- _Exercise prompt_
Check each line of the material that follows, and copy those holding the string "will".

----

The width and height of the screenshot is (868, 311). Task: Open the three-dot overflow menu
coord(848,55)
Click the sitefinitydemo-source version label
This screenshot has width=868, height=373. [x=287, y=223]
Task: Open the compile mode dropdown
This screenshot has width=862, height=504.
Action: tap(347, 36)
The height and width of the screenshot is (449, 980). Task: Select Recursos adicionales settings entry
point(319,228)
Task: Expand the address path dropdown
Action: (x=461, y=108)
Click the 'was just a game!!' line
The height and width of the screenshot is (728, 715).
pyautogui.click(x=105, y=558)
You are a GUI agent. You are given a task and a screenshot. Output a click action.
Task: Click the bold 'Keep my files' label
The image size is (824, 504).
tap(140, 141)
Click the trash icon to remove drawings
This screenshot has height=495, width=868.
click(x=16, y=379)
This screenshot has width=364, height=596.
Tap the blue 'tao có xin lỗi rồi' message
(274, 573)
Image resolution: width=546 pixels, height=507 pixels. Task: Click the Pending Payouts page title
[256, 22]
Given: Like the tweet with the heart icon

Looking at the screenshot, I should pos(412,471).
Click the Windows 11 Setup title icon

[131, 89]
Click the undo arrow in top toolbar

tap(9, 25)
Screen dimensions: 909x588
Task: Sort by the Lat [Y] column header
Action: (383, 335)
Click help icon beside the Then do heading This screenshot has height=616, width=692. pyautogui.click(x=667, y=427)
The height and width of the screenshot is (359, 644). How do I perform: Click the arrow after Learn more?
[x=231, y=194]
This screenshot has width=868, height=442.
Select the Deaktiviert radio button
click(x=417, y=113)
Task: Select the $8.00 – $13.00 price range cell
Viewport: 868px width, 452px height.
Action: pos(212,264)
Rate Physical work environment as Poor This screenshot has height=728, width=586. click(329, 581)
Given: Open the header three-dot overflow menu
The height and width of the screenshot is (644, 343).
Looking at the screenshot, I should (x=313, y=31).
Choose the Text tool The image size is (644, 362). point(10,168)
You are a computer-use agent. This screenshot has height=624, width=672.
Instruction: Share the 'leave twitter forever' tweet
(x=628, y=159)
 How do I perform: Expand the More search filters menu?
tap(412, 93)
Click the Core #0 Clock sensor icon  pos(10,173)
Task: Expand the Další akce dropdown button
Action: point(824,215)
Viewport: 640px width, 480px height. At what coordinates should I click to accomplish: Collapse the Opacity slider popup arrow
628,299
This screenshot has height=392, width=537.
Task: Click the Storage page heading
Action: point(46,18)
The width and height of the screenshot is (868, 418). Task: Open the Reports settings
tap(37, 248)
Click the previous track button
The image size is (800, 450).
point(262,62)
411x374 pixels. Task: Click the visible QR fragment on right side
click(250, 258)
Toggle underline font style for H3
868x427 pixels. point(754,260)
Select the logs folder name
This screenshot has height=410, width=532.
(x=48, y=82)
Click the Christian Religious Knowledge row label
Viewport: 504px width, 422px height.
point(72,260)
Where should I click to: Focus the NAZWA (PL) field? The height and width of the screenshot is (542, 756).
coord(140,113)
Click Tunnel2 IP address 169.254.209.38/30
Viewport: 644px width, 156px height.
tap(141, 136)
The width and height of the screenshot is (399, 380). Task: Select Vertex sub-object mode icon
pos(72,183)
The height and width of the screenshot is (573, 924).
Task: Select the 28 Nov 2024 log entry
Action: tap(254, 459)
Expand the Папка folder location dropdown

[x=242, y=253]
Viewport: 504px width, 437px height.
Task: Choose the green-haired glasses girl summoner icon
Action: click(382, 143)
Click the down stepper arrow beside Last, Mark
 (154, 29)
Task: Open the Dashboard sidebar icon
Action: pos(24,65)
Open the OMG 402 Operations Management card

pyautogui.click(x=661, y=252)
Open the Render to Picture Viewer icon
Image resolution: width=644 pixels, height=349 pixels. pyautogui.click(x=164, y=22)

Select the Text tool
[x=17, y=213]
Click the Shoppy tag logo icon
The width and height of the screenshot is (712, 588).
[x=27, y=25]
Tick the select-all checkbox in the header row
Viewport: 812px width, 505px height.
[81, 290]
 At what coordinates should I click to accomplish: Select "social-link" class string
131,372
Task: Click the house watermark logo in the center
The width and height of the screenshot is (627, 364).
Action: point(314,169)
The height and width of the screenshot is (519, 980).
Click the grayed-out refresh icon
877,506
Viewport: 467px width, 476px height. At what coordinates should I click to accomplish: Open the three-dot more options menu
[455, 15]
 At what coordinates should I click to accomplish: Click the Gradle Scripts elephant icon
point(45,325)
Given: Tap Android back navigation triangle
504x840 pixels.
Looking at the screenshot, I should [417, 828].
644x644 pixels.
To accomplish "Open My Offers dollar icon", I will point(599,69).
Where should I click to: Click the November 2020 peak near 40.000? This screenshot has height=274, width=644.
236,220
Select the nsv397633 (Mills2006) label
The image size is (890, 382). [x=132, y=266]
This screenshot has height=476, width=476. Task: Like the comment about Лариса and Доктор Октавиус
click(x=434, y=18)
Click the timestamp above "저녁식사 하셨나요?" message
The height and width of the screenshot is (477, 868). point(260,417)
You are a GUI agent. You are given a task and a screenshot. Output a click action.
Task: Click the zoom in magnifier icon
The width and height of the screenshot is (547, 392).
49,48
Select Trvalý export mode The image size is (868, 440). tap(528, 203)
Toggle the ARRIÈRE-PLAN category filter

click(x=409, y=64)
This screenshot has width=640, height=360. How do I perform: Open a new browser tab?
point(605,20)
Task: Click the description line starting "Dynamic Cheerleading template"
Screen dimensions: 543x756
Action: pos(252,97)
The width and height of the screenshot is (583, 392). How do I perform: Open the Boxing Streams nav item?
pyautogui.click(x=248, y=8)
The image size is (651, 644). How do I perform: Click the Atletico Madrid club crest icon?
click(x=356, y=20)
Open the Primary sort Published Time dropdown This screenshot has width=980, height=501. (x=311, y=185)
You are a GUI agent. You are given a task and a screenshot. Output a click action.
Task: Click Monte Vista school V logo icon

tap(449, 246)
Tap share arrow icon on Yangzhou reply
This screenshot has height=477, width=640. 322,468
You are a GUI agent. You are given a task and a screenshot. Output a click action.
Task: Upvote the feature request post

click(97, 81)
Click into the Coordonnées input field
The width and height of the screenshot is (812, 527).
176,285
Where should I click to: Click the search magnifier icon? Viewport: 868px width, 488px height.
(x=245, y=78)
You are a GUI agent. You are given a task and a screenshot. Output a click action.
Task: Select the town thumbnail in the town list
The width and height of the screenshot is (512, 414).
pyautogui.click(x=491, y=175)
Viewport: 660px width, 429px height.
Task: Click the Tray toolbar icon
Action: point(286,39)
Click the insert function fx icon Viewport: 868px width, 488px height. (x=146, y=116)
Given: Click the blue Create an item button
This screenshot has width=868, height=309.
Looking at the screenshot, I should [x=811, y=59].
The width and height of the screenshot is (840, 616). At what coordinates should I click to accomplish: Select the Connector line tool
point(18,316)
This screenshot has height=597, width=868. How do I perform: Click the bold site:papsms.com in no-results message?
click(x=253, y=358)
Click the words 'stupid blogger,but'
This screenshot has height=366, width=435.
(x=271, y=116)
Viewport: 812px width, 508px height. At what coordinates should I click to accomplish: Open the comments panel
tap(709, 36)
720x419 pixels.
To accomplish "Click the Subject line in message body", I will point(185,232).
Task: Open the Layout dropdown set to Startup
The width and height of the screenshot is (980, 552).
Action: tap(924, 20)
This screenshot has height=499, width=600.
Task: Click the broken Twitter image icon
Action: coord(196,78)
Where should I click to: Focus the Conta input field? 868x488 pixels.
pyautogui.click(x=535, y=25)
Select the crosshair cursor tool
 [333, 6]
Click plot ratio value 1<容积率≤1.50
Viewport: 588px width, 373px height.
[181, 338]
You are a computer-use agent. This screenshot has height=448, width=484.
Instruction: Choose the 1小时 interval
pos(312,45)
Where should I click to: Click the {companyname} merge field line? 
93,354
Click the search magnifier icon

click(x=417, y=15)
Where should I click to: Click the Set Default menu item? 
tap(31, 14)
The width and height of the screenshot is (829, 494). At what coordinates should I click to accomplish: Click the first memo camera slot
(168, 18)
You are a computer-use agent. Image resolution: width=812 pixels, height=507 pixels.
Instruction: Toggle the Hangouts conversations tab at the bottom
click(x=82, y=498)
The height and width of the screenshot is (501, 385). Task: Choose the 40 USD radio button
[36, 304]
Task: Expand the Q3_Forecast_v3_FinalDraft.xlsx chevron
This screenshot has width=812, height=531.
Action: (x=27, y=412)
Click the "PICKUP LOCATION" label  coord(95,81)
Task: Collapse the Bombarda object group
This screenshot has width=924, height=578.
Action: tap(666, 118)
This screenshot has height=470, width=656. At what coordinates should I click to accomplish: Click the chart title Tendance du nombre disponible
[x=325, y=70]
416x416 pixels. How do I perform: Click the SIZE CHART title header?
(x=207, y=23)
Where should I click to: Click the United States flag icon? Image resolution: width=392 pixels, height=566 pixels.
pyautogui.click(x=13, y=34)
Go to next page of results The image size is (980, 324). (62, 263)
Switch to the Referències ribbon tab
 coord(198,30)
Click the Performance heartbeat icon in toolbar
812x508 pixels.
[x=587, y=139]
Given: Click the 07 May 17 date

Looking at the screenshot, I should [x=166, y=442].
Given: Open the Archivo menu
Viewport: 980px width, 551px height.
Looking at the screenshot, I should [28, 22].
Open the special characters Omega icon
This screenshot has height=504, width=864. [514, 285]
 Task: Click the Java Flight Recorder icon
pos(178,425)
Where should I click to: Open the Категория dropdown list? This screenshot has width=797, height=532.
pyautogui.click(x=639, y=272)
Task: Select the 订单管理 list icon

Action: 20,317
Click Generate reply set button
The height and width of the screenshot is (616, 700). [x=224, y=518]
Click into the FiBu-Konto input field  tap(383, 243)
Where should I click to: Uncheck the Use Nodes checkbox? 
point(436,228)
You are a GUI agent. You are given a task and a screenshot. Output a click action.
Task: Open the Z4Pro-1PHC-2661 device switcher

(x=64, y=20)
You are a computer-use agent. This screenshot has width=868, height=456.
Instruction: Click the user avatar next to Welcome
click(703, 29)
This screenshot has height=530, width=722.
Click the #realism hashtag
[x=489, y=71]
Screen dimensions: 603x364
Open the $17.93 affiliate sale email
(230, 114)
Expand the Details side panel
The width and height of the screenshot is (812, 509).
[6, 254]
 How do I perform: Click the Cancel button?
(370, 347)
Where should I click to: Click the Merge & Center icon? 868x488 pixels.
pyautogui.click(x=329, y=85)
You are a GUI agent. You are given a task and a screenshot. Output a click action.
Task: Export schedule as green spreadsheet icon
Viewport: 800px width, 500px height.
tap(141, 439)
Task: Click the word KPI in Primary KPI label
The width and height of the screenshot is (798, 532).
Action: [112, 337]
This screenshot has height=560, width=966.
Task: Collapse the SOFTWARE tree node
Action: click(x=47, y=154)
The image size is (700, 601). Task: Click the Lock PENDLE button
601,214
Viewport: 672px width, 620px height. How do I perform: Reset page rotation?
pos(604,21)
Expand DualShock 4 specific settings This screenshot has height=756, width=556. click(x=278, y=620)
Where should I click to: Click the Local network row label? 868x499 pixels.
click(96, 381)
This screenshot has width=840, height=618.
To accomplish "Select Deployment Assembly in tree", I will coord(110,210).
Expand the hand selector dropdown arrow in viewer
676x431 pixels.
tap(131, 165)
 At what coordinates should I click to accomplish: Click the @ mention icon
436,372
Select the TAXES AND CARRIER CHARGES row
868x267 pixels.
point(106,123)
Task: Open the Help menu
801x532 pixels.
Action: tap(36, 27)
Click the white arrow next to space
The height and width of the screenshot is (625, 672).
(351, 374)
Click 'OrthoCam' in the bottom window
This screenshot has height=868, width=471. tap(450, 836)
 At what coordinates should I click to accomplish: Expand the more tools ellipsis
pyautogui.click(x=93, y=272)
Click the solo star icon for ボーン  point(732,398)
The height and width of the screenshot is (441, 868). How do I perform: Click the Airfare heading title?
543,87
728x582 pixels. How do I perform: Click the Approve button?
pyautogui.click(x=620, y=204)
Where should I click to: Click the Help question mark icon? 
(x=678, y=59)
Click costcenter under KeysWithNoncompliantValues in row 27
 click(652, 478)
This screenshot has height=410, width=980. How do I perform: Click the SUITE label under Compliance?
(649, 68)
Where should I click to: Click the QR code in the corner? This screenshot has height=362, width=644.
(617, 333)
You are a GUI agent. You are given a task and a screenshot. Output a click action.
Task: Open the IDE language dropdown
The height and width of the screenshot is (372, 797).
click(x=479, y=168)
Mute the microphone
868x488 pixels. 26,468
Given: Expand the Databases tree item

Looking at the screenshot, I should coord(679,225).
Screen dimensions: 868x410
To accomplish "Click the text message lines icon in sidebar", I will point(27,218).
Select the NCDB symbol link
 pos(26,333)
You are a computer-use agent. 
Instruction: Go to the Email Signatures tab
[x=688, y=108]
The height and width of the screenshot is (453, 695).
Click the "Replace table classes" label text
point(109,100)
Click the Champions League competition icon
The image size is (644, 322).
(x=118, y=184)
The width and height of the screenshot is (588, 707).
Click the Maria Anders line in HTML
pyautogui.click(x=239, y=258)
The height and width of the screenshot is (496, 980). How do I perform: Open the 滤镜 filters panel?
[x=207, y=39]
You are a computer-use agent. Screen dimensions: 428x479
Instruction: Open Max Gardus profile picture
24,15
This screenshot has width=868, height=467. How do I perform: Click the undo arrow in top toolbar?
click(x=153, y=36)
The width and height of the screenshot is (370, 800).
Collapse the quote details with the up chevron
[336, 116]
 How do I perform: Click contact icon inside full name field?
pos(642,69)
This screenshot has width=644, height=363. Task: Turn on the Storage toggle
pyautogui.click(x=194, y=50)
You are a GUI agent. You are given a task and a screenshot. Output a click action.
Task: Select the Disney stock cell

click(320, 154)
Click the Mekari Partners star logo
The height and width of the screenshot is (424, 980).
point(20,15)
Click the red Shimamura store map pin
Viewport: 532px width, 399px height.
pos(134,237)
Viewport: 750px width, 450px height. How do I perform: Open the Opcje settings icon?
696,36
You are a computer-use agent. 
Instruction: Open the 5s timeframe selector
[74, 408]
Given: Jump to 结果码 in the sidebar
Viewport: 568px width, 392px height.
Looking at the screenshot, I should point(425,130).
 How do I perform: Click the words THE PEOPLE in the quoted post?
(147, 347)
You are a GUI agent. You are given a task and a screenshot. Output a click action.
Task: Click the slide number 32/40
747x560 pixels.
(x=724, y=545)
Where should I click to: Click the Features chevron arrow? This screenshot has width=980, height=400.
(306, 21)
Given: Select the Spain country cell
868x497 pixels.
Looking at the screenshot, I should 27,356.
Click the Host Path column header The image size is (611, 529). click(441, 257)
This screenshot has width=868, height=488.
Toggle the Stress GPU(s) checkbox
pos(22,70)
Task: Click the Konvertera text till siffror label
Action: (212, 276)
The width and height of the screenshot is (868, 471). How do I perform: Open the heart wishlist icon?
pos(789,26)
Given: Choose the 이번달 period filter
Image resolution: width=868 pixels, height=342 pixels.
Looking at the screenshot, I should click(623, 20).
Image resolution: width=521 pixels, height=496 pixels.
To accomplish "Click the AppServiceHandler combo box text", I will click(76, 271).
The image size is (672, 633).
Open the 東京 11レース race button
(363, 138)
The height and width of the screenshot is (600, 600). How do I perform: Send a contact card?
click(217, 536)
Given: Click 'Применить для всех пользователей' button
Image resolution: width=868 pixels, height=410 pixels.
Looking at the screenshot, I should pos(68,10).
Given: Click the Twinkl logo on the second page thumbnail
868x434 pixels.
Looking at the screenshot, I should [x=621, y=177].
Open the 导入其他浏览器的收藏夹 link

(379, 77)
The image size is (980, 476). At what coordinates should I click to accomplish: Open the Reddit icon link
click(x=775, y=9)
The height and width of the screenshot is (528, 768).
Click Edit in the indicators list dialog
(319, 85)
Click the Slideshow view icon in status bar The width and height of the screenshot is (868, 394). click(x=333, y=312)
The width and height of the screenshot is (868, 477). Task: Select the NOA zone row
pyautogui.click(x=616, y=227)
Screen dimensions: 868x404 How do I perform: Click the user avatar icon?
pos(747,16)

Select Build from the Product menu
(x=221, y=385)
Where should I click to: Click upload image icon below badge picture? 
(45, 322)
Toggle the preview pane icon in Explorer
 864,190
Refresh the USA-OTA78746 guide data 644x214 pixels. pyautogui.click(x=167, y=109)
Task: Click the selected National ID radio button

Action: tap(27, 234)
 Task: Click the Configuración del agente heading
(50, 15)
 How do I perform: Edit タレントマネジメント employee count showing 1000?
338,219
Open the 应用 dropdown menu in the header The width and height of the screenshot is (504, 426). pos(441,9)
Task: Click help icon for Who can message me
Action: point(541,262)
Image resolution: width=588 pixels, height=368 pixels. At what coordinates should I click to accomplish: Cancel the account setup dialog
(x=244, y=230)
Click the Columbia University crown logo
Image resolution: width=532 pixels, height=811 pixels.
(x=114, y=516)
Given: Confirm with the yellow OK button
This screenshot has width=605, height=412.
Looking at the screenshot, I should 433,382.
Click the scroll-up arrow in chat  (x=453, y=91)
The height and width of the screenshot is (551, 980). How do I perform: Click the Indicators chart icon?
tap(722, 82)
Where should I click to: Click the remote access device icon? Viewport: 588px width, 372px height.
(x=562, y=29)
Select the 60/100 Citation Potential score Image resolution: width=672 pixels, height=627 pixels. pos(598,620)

----

- _Written response_
To accomplish "Open My Offers dollar icon", I will point(599,69).
To accomplish "Click the Subject line in message body", I will point(185,232).
To accomplish "Select Deployment Assembly in tree", I will coord(110,210).
To accomplish "Click the text message lines icon in sidebar", I will point(27,218).
To accomplish "Click the AppServiceHandler combo box text", I will click(76, 271).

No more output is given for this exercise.